While Facebook has a massive global reach, detailed audience data and a dominant share of the digital ad market, the company has had a tortured relationship with publishers and news content in general. The company faced criticism for allowing about 3,000 Russian-bought ads about the 2016 U.S. presidential election to be shared and viewed between January 2015 and August 2017. The company revealed that 500 sock-puppet accounts bought the ads to stir up fervor about divisive issues like immigration, gun ownership and LGBT rights, per a blog post.
Over the years, Facebook has added more publisher content to its news feed that appears as a continuous scroll of posts from friends, shared content and ads.
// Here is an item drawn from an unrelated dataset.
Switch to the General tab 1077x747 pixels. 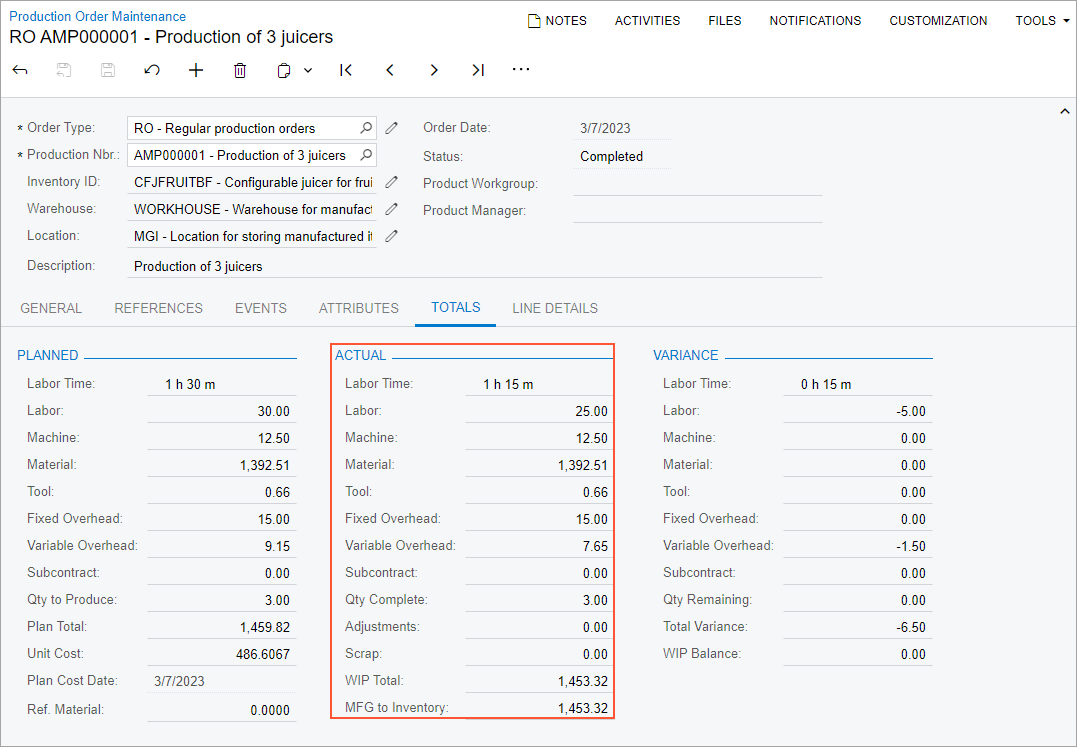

The company in January announced a change to the feed that would emphasize more posts from friends and family, which had a chilling effect on publishers that depend on Facebook for most of their viewership. Last month, social publishing startup Little Things shut down after suffering a major decline in Facebook viewership.
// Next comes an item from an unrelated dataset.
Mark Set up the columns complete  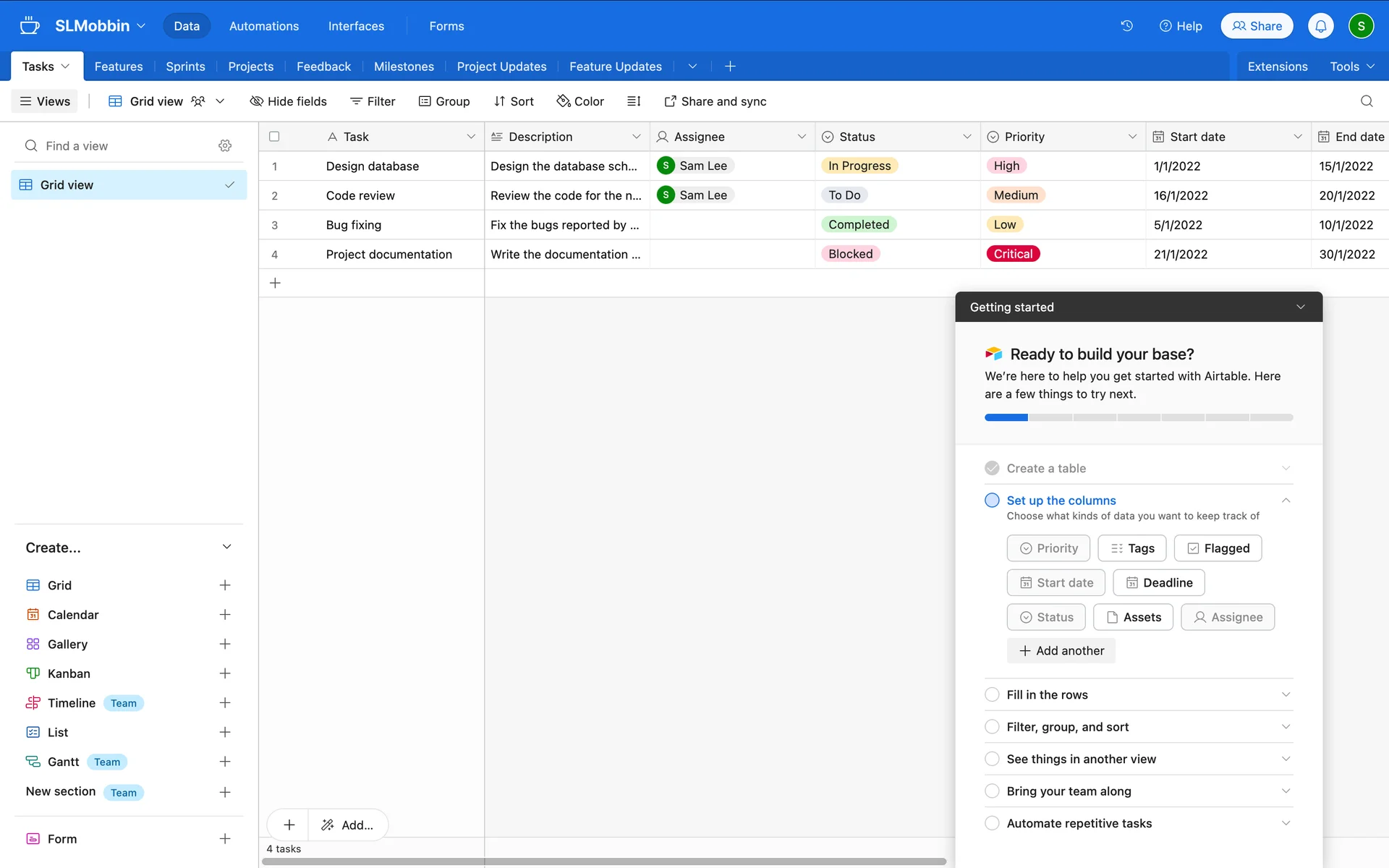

Facebook needs to build up its video programming to lure a greater share of ad dollars, especially as media companies are warming up to Google’s YouTube. While Facebook has put less priority on publisher content, YouTube is letting content producers monetize their efforts with direct selling of ads in their videos, per Digiday. Video is a sales driver for publishers, making up about 85% of all third-party revenue, according to Digital Content Next data cited by Digiday.